Care home wants dialysis provider out - The Tribune-Democrat Print

EBENSBURG — A dispute between Cambria Care Center and Johnstown-based Prodigy Dialysis temporarily shut down the dialysis unit at the Ebensburg home this week.

A court order issued Wednesday allowed the center to reopen, at least until a full hearing on Tuesday.

The festering spat centers on terms of Prodigy’s lease originally negotiated with Cambria County commissioners at the former Laurel Crest Rehabilitation and Special Care Center.

Prodigy, through its attorney, maintains the lease’s automatic extensions make it valid through December of this year, even though the county sold Laurel Crest to Cambria Care Center at the end of 2009.

Negotiations for a long-term lease with the new owners have been unsuccessful, Prodigy’s attorney, Richard J. Russell said in a court document.
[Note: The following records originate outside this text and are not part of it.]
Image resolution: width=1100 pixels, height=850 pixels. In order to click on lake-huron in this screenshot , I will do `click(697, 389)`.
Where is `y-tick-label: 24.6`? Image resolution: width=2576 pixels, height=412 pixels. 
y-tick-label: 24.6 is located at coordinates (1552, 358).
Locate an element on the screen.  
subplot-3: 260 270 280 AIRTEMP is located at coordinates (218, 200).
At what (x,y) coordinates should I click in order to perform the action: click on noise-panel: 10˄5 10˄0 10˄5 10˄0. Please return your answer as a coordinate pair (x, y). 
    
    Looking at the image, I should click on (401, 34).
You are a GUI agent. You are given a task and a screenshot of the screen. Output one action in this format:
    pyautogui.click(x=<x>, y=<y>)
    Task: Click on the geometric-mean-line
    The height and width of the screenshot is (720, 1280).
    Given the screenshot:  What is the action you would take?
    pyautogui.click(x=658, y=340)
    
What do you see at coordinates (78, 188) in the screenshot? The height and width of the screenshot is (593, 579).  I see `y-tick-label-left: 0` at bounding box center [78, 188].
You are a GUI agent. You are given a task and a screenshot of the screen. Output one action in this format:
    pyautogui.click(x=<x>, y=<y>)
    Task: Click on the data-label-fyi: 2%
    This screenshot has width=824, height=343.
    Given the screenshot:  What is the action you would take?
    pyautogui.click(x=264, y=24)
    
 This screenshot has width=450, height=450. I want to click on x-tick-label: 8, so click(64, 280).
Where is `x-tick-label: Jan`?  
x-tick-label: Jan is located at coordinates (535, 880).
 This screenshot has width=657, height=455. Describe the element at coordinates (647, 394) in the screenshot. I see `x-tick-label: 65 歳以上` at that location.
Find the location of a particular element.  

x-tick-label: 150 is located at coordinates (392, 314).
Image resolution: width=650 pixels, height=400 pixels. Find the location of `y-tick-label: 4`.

Not so, contends the attorney for the nursing home’s management company, Grane Healthcare. Prodigy had been operating since 2010 under an unwritten month-by-month lease. In April, Grane ended that lease and ordered Prodigy to vacate.

It shouldn’t have come as a surprise to Prodigy’s founder, Dr. George J. Frem, said Terry Creagh, general counsel for Grane Health Care.

“He was told months ago he has to vacate the space,” Creagh said.